Please find every line of the listing below where "icon" occurs and copy it.

### Material for this exercise
• • • • •

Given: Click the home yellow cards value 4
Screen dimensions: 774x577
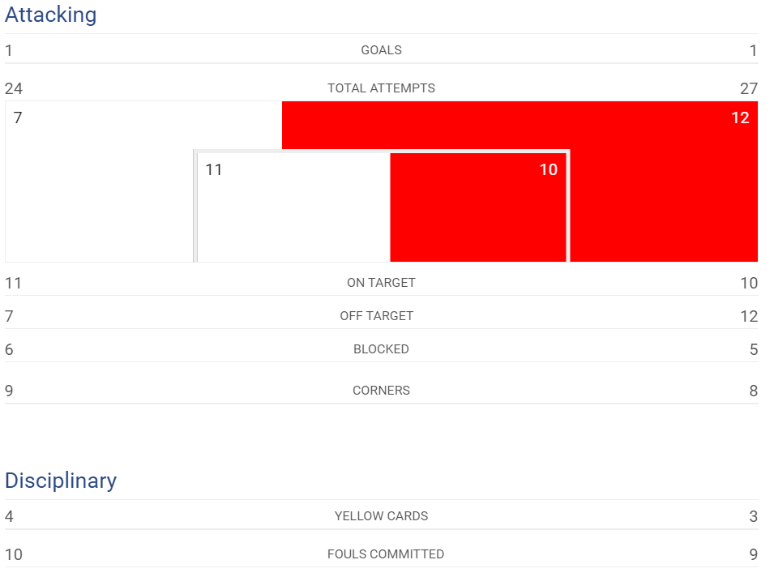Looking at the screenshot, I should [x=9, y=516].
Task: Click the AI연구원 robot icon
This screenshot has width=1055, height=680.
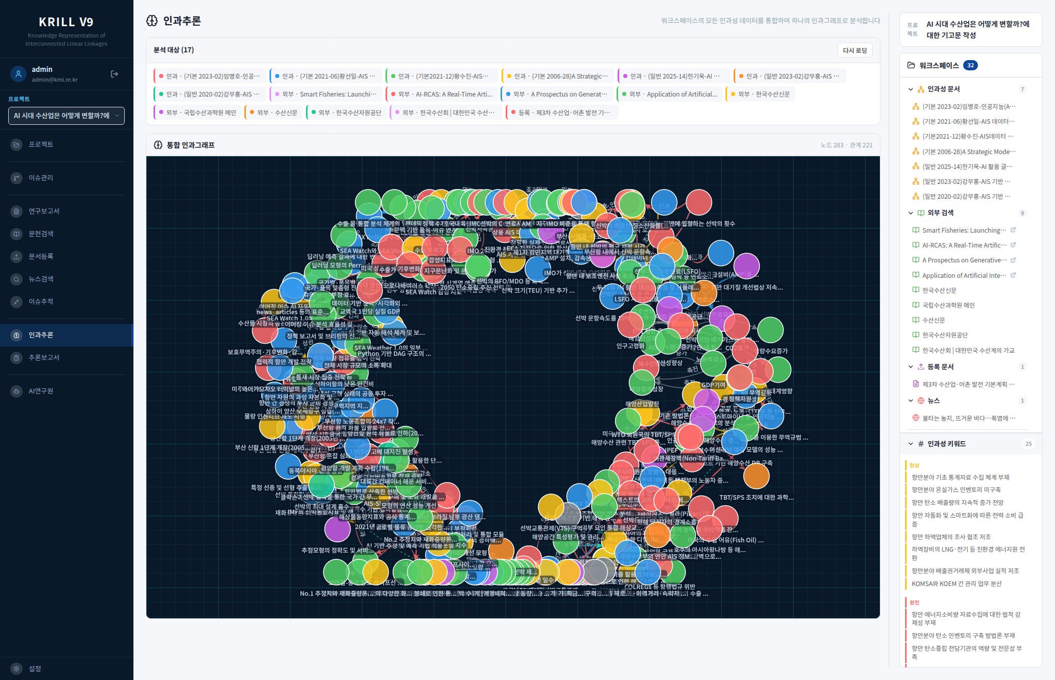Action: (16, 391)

• • • • •

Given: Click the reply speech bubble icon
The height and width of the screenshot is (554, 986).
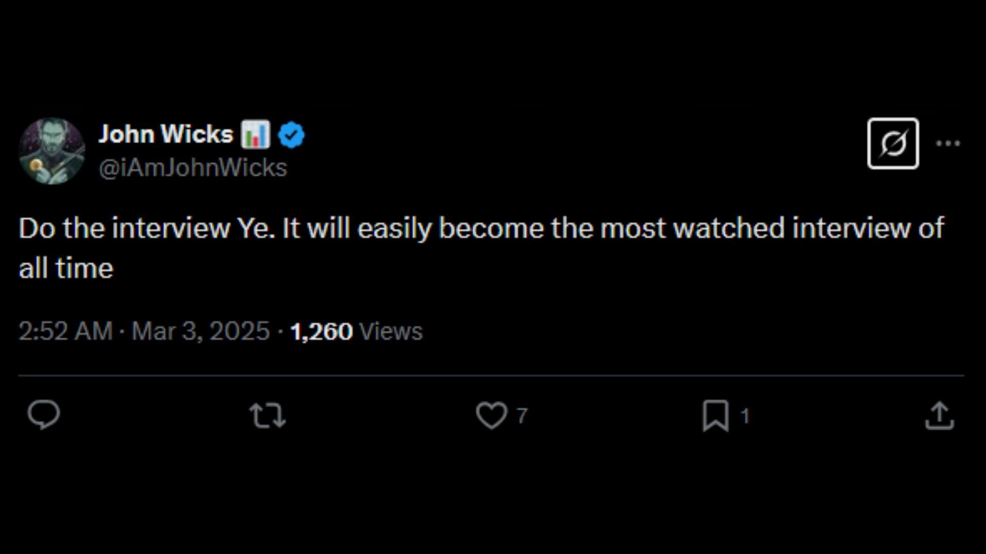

• • • • •

### Result
Task: Click the AI연구원 robot icon
Given: Click the reply speech bubble icon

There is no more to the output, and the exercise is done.